Vasculopathies, Herpes, Cataract Flashcards
(137 cards)
Vasculopathy
disorder in blood vessels, commonly resulting in poor blood supply or flow to ocular tissues
What retinal finding is the result of ischemia to retinal tissue?
cotton wool spot
What does disrupted blood flow result in?
interrupted axoplasmic flow and deposition of axoplasmic debris at the level of RNFL
What diseases can CWS be associated with?

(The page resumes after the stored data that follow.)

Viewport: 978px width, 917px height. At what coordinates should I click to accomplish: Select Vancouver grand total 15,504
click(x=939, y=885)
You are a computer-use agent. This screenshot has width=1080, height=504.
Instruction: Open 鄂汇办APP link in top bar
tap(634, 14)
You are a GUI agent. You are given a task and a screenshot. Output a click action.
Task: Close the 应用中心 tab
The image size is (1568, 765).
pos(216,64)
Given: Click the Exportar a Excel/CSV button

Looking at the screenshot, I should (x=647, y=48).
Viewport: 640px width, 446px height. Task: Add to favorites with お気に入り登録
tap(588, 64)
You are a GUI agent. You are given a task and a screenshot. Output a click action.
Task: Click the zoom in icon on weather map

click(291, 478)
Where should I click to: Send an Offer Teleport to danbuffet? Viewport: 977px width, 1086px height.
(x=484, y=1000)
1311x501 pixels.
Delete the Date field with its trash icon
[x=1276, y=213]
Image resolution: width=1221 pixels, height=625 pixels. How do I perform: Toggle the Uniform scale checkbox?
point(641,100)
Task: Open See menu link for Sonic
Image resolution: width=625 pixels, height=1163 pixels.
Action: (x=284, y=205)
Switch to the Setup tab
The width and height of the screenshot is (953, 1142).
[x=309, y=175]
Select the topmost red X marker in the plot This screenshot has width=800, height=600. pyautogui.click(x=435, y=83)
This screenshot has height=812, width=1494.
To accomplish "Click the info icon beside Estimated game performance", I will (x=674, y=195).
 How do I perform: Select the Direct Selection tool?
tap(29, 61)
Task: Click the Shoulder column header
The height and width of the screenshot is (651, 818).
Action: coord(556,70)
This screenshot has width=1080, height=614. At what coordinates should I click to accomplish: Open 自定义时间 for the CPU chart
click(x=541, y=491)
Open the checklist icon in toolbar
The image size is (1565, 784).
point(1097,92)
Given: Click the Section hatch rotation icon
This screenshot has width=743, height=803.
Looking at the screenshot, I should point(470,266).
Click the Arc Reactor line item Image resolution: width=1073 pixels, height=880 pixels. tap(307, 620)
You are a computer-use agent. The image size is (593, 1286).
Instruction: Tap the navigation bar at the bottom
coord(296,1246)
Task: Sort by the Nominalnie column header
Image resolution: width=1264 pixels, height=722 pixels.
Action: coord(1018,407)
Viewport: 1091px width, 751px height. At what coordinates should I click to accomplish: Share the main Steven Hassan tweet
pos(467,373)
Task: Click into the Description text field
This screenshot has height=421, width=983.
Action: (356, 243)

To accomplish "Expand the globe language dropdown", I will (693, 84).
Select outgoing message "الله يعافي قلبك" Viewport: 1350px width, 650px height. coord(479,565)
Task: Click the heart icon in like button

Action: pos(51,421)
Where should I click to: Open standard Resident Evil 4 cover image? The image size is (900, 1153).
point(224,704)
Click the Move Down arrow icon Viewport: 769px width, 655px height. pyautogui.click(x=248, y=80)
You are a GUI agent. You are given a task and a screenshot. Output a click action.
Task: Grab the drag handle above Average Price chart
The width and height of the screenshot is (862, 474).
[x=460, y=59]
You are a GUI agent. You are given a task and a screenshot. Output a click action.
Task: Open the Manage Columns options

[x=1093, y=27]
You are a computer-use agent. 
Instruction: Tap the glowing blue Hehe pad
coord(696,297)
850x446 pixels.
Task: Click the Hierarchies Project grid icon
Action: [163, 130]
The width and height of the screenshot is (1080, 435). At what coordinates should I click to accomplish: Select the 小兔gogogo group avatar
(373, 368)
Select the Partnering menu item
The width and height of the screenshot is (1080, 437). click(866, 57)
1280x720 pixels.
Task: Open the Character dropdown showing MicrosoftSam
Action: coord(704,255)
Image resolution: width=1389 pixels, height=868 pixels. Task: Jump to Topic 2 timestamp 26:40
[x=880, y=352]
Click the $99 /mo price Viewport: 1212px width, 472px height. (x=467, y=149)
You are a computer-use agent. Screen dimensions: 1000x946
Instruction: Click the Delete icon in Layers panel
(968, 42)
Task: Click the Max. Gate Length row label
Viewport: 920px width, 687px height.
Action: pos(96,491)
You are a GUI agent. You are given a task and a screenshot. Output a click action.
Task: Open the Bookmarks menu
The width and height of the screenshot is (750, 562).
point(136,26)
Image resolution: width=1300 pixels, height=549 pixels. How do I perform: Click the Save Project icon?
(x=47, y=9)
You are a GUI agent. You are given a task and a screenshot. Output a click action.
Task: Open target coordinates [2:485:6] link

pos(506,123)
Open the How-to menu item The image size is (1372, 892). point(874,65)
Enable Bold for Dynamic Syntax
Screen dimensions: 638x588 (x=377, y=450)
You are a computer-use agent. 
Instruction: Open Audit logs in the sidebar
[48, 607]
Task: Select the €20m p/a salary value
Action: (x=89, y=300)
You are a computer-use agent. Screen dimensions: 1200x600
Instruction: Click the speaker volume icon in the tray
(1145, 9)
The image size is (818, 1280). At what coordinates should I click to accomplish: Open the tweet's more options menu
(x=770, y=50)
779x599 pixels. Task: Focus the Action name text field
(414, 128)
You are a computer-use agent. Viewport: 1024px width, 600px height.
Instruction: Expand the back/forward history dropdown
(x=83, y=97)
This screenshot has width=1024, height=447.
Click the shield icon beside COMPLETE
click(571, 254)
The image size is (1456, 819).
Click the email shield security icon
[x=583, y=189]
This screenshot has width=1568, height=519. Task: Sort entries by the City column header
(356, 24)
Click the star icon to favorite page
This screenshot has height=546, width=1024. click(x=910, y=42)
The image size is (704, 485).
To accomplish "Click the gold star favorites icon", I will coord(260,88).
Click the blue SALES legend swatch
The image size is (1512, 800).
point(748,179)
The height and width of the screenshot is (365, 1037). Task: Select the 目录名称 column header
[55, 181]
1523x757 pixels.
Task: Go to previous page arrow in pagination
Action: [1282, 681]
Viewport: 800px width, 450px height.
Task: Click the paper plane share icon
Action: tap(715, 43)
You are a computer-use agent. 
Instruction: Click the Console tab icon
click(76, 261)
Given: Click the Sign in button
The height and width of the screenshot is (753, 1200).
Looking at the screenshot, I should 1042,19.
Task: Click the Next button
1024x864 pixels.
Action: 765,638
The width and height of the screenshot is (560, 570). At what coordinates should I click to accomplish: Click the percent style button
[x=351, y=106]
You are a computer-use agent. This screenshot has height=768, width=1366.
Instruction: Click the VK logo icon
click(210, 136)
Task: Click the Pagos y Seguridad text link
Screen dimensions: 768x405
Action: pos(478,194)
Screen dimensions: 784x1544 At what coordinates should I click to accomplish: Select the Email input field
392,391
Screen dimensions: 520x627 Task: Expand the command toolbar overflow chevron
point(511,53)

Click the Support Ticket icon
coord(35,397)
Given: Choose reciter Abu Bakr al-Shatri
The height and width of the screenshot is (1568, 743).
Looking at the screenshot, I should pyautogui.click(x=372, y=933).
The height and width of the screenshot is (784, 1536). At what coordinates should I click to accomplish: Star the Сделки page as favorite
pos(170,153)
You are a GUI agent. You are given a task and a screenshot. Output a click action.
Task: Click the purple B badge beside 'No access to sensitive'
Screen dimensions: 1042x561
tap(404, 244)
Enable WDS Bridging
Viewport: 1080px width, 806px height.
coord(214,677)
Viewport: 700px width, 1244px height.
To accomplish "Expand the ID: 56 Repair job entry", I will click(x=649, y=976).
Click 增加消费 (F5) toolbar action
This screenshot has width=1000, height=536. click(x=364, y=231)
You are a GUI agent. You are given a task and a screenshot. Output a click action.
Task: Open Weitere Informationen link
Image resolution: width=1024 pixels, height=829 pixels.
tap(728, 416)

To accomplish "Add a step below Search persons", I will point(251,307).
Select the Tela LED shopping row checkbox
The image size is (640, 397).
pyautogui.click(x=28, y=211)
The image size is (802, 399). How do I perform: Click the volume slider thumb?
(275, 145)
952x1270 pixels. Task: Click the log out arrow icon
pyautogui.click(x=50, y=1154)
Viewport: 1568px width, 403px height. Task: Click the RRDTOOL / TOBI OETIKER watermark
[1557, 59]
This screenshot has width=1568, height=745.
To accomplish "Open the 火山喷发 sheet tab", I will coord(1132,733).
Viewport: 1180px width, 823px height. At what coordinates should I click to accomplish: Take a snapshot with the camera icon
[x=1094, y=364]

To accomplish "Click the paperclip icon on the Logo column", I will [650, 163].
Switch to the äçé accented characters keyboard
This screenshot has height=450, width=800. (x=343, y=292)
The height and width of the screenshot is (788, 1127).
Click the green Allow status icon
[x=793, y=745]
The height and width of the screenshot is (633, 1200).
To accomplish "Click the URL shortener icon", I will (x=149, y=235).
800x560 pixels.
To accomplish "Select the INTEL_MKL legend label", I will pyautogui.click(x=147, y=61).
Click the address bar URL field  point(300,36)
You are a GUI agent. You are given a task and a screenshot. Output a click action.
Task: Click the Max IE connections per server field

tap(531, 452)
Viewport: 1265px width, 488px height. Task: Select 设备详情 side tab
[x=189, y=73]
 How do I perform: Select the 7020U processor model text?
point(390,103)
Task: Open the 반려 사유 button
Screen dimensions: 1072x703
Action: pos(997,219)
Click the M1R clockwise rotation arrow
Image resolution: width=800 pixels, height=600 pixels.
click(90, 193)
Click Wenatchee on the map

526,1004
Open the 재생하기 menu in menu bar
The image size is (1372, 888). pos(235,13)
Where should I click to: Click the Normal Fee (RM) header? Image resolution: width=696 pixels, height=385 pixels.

DM, HTN, RVO, emboli, GCA, HIV, infections
What is a CRAO?
blockade of the central retinal artery due to emboli, GCA, collagen-vascular disease, hypercoagulable states etc
What are symptoms of CRAO?
dramatic, painless vision loss
What are signs of CRAO?
whitening of retina/cherry red spot, APD, arteriole box-carring
What is the workup for CRAO?
ESR/CRP to rule out GCA, BP, blood work for DM and hypercoagulable states and systemic inflammatory disease, eval carotids, cardiac eval
What is the treatment of CRAO?
acute tx within 2 hours may improve VA– ocular massage, anterior chamber paracentesis, IOP decrease (orals), breath into bag for CO2
What is the goal of acute tx of CRAO?
vasodilation and clearing of the embolus by increasing pressure on retinal arteries for vasodilation or increased ventilation of CO2 which causes respiratory acidosis
When should you follow up with CRAO?
1-4 weeks to eval for neo
What is BRAO?
blockade of a branched retinal artery
What are symptoms of BRAO?
sudden, dramatic loss of partial vision/hemianopic defect
What are signs of BRAO?
whitening of retinal tissue where vasculature is impacted
Does BRAO have a lower or higher risk of neo as CRAO?
lower risk of neo
What is CRVO?
blockade of central retinal vein
What are causes of CRVO?
atherosclerosis in CRA, HTN, disc edema, glaucoma, disc drusen, hyperccoagulable stress
Where to CRVOs occur?
the area where the artery and veins share adventitia (especially lamina cribrosa) due to increased tension in artery leading to compression on vein
`What are symptoms of CRVO?
painless loss of vision or commonly asymptomatic
What are signs of CRVO?
diffuse retinal flame hemes, dilated and tortuous veins, CME, collateral vessels at disc, neovascularization
What distinguishes ischemic CRVO?
capillary non-perfusion
What is the workup for CRVO?
BP, blood work for DM, hypercoagulable ds, VDRL/FTA-AS, cardiac workup
What is the most common systemic cause of CRVO?
HTN
What increases the risk of neo in CRVO?